Our next claim to 'Doctor Who fame' - after last week's City law firm that acted in the sale of a power station that doubled as a set in a recent Cybermen episode - is a slightly less tenuous one (albeit only just) from Simon Nicholls, head of the criminal department at Norfolk firm Belmores. 'I cannot pretend for a moment to have defended either the Doctor for improper use of police property or a Dalek for malicious communication,' he writes, 'but I do have two connections.'
First of all, his father served with Jon Pertwee during the war, and a 14-year-old Mr Nicholls was introduced to the Doctor's third incarnation when the family bumped into him at Ibiza airport in 1970. Mr Nicholls has happy recollections of how charming the so-called dandy Doctor was, in particular his 'stunningly curly' hair. Then, some years later, he was having dinner in Hollywood with a friend who was then the accountant for Iron Maiden (hitting our recent musical claims to fame theme too, in an admirably tangential way). Also at the table was a certain Kit Pedler, one of the two creators of the Kings of the Bacofoil, as Mr Nicholls disrespectfully puts it - better known as the Cybermen.
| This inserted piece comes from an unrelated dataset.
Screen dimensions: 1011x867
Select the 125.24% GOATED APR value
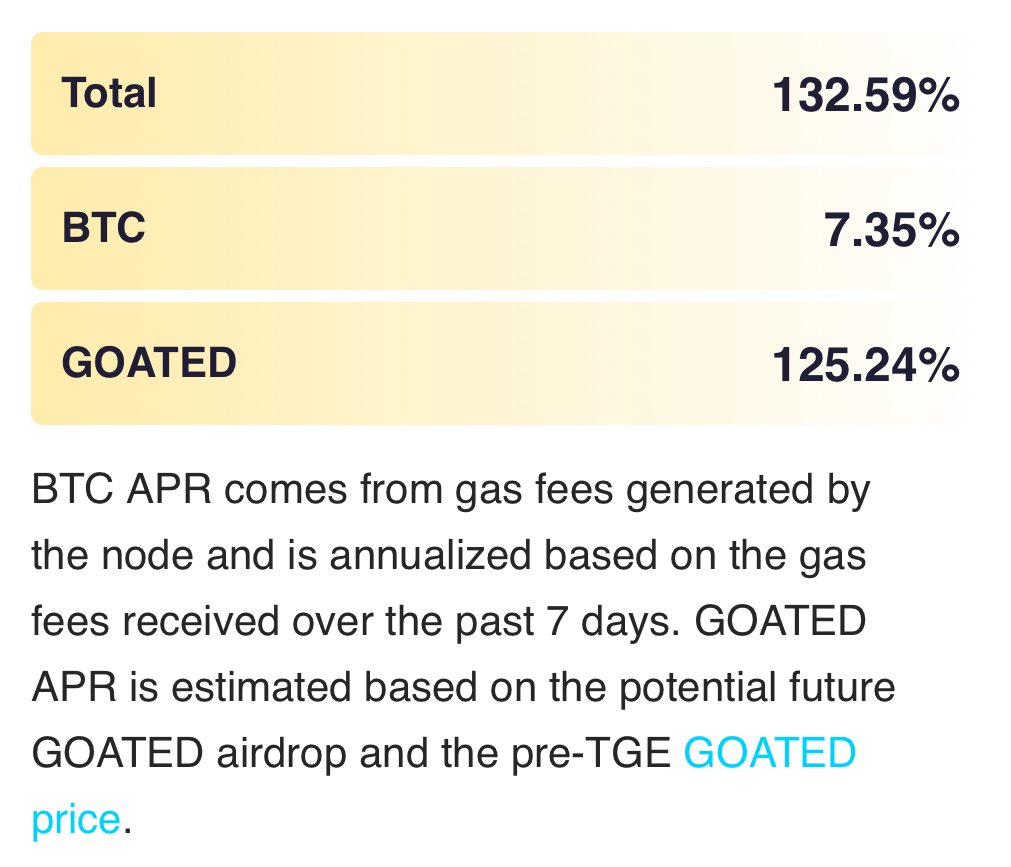865,365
Were Mr Nicholls more au fait with matters of time, space, and heavy metal, he would know that Iron Maiden included their own homage to the good Doctor on the illustrated cover of their futuristically themed album 'Somewhere in Time'. The TARDIS can be seen on the back, while there is some debate as to whether the T-shirt that drummer Nicko McBrain is pictured wearing, bearing the legend 'Iron What', is also a tribute, as the style is similar to the 'Doctor Who' logo of the era. Not a lot of people know that, we think it is fair to say.